WHAT YOU SHOULD DO: Find and copy each line of the data that includes "Viewport".

Collected data:

::::

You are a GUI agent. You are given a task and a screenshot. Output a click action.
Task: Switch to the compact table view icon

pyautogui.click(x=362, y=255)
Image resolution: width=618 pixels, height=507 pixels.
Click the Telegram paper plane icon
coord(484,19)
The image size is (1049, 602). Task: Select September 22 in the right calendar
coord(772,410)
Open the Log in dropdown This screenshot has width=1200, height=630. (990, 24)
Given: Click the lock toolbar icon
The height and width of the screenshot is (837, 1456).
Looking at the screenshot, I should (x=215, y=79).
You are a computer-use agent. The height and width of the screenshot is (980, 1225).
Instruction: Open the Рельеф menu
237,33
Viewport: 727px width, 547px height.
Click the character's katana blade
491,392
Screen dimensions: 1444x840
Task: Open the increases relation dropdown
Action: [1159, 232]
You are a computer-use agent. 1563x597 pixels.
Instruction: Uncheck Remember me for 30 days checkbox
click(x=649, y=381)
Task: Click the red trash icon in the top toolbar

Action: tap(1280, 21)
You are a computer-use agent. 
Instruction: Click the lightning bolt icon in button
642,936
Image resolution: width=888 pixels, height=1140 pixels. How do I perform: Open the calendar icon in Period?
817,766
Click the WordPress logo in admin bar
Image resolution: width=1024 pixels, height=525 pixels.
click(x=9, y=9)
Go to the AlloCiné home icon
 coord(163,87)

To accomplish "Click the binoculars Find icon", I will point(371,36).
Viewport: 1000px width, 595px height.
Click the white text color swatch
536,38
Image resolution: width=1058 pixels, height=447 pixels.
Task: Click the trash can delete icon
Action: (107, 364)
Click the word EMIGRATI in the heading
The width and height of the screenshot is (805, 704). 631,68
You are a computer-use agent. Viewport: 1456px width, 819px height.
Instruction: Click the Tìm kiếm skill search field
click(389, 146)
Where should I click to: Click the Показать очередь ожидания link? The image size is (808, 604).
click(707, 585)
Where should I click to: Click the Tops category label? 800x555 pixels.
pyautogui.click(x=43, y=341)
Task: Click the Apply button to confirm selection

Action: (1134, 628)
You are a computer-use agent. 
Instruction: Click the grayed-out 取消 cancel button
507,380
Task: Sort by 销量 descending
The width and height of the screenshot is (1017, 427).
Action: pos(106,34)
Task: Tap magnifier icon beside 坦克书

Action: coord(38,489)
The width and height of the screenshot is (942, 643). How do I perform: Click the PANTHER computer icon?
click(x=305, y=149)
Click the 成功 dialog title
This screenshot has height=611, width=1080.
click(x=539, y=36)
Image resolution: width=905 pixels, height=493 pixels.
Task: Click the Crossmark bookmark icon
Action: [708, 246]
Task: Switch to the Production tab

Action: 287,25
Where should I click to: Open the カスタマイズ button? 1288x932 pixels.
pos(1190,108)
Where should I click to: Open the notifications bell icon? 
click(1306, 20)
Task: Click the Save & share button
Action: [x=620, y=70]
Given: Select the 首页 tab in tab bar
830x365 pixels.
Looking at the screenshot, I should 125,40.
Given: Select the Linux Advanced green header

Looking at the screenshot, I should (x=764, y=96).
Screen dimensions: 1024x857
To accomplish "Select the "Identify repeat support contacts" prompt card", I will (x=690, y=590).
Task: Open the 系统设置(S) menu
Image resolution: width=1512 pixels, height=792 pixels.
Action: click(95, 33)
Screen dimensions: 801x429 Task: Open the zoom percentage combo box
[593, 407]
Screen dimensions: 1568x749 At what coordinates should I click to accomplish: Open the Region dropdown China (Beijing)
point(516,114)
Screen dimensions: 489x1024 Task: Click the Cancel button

::::

COMPLETED EXERCISE:
Viewport: 727px width, 547px height.
Viewport: 1000px width, 595px height.
You are a computer-use agent. Viewport: 1456px width, 819px height.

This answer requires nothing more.